Every line in the data below that has the word "computer" should be returned.
Given records below:
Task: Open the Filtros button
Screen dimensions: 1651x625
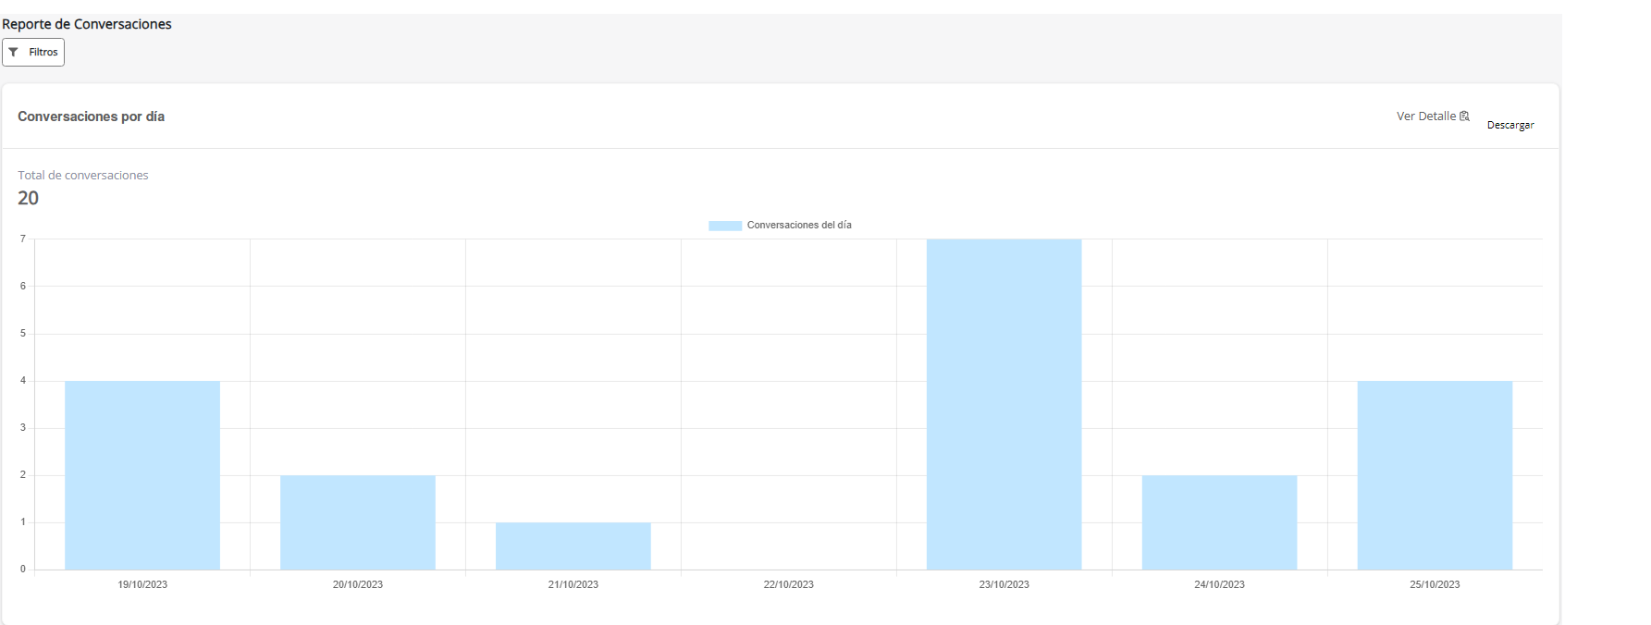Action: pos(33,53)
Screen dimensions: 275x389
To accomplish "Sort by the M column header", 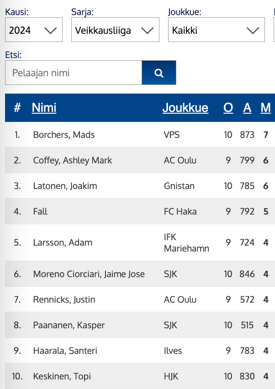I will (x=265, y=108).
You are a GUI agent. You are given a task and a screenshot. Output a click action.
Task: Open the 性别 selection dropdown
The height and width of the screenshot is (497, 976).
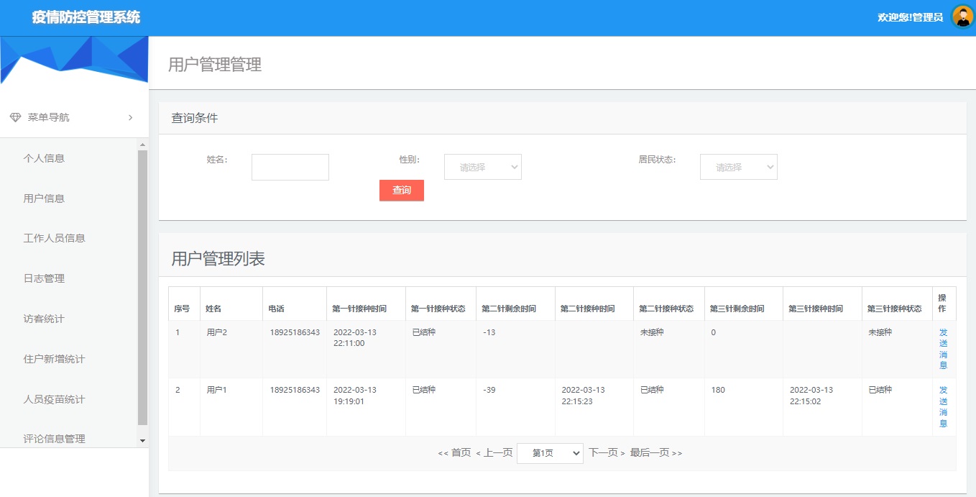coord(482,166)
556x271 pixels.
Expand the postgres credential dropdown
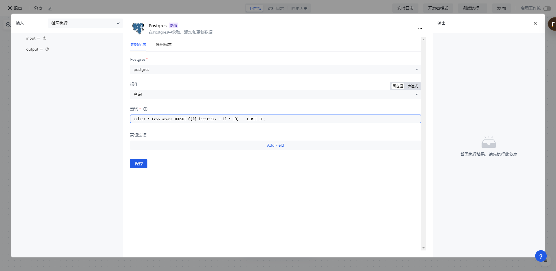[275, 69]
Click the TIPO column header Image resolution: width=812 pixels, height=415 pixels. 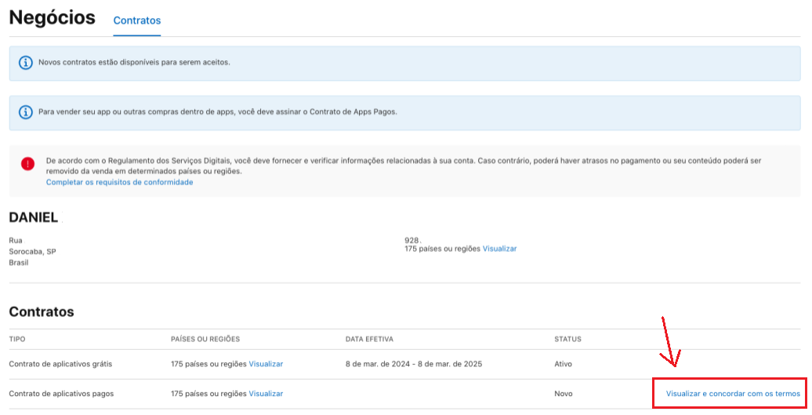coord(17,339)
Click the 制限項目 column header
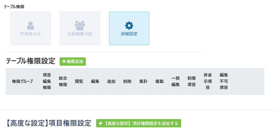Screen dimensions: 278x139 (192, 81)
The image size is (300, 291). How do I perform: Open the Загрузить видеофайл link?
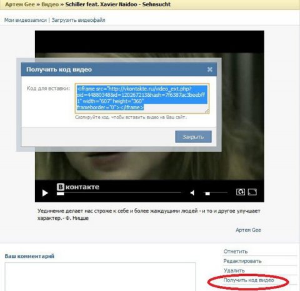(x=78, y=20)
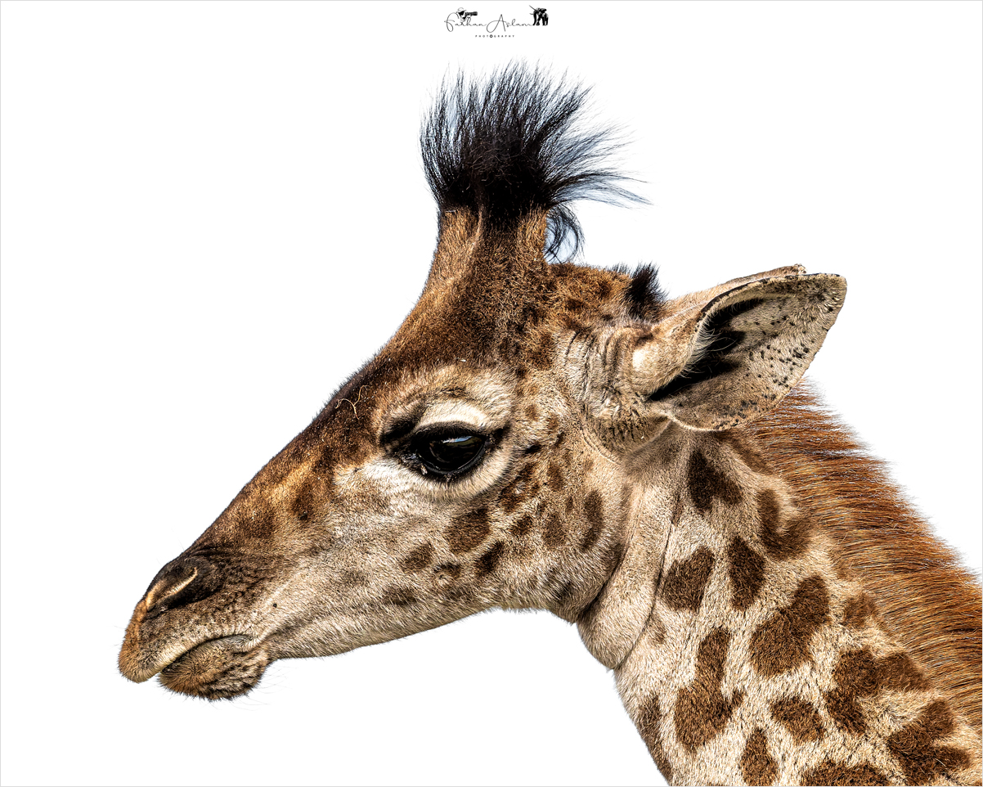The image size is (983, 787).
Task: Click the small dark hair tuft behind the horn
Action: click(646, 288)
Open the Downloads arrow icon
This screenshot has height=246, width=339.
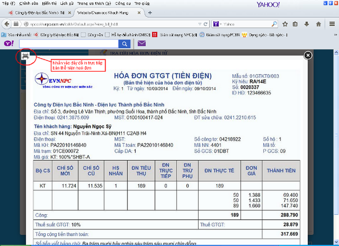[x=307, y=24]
End of Given records.
Given records below:
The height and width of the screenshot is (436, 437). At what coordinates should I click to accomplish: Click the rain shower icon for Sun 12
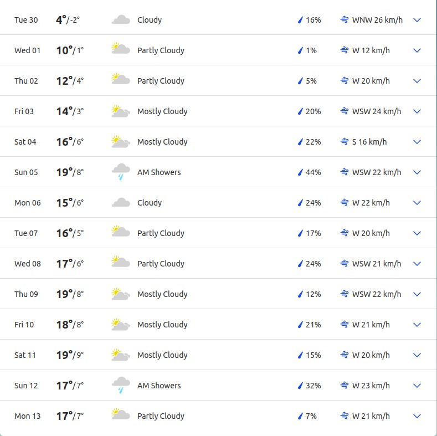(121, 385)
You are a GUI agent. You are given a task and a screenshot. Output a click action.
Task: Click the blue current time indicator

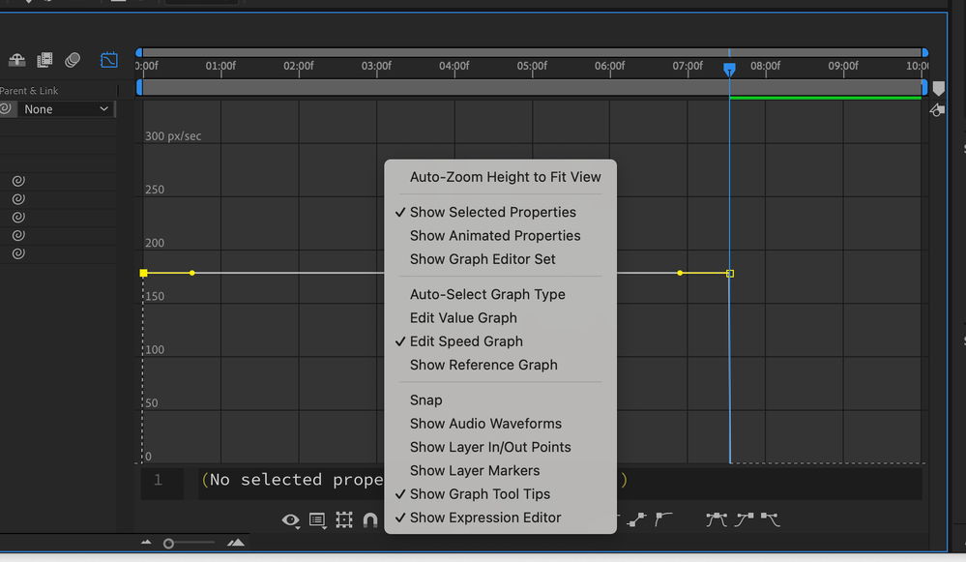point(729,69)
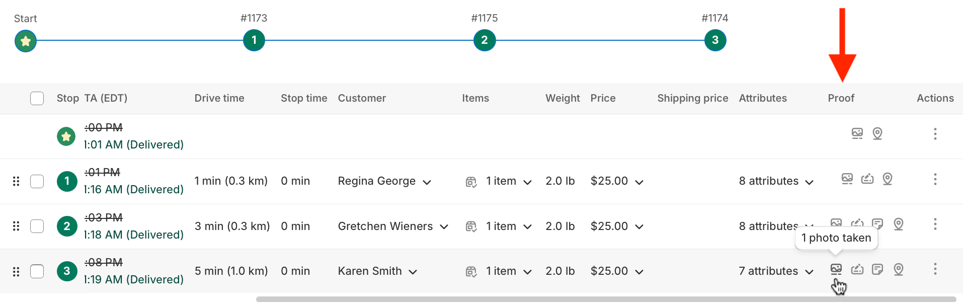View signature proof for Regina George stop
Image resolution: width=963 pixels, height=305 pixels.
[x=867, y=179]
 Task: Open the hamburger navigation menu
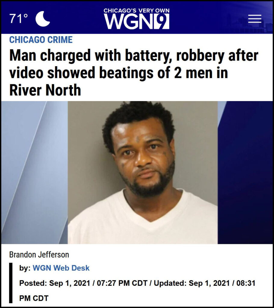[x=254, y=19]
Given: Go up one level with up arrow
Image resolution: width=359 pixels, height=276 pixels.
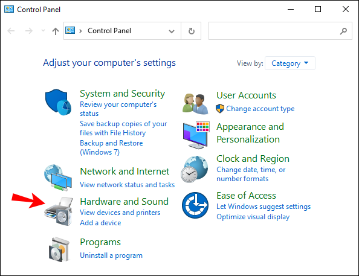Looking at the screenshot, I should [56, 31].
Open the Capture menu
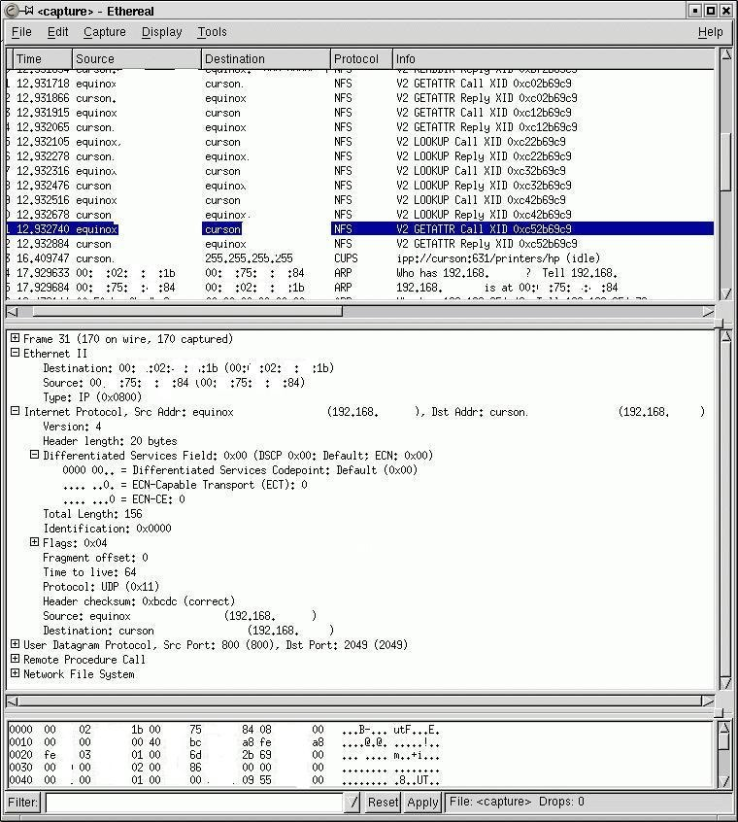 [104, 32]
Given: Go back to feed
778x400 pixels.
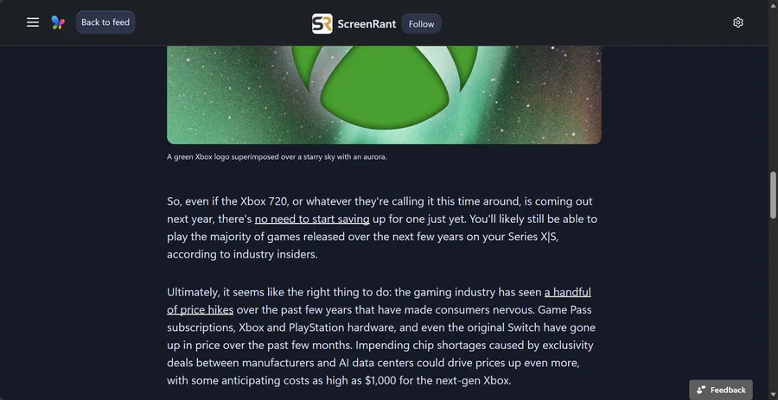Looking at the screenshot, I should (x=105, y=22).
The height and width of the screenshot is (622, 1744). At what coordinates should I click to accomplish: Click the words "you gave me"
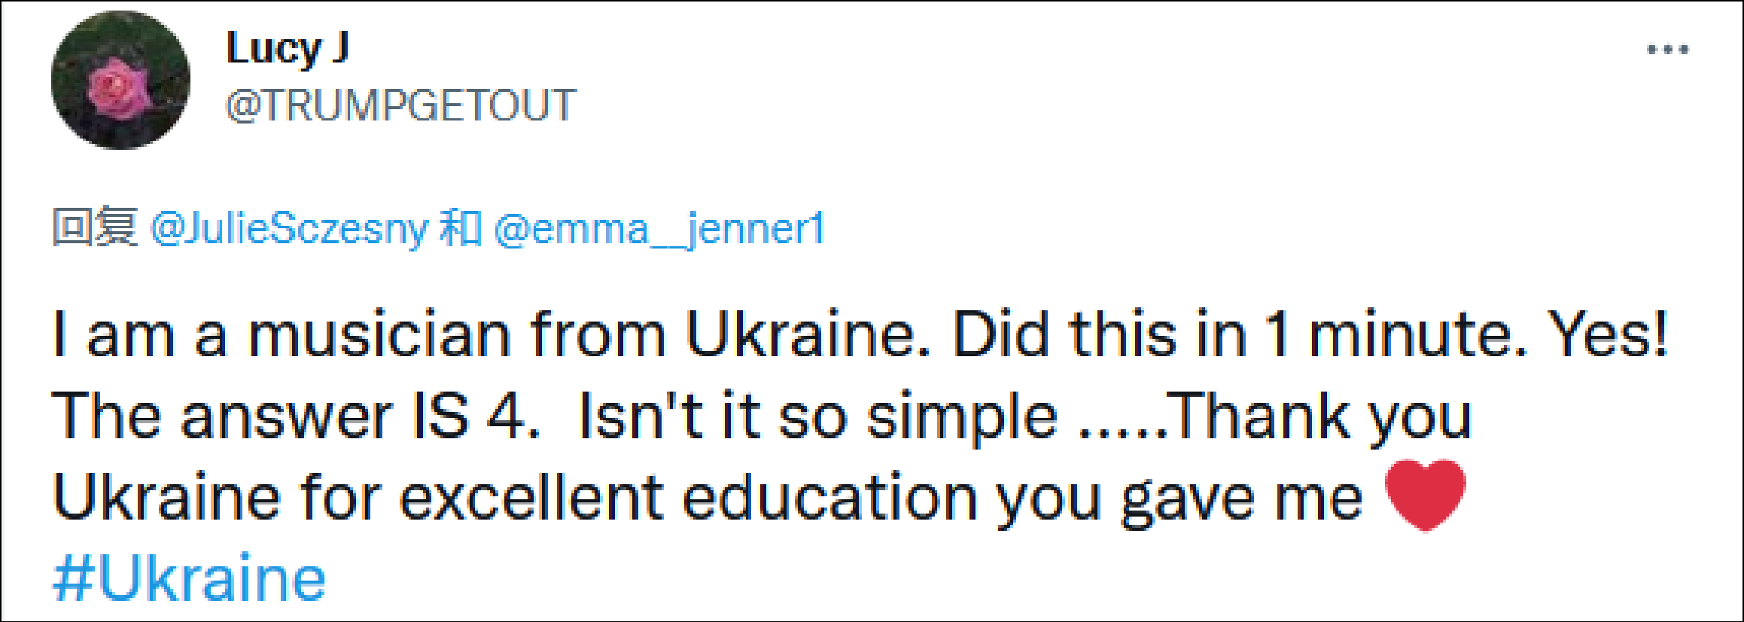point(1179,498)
End of Given records.
Given records below:
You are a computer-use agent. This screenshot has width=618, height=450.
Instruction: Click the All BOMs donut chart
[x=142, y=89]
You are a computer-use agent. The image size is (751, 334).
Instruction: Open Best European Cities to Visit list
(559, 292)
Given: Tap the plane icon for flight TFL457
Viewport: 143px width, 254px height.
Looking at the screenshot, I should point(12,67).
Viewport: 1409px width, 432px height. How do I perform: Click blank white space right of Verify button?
End of Given records.
Final answer —
You are a computer-use agent. This screenshot has width=618, height=450.
You are a computer-use agent. The image size is (751, 334).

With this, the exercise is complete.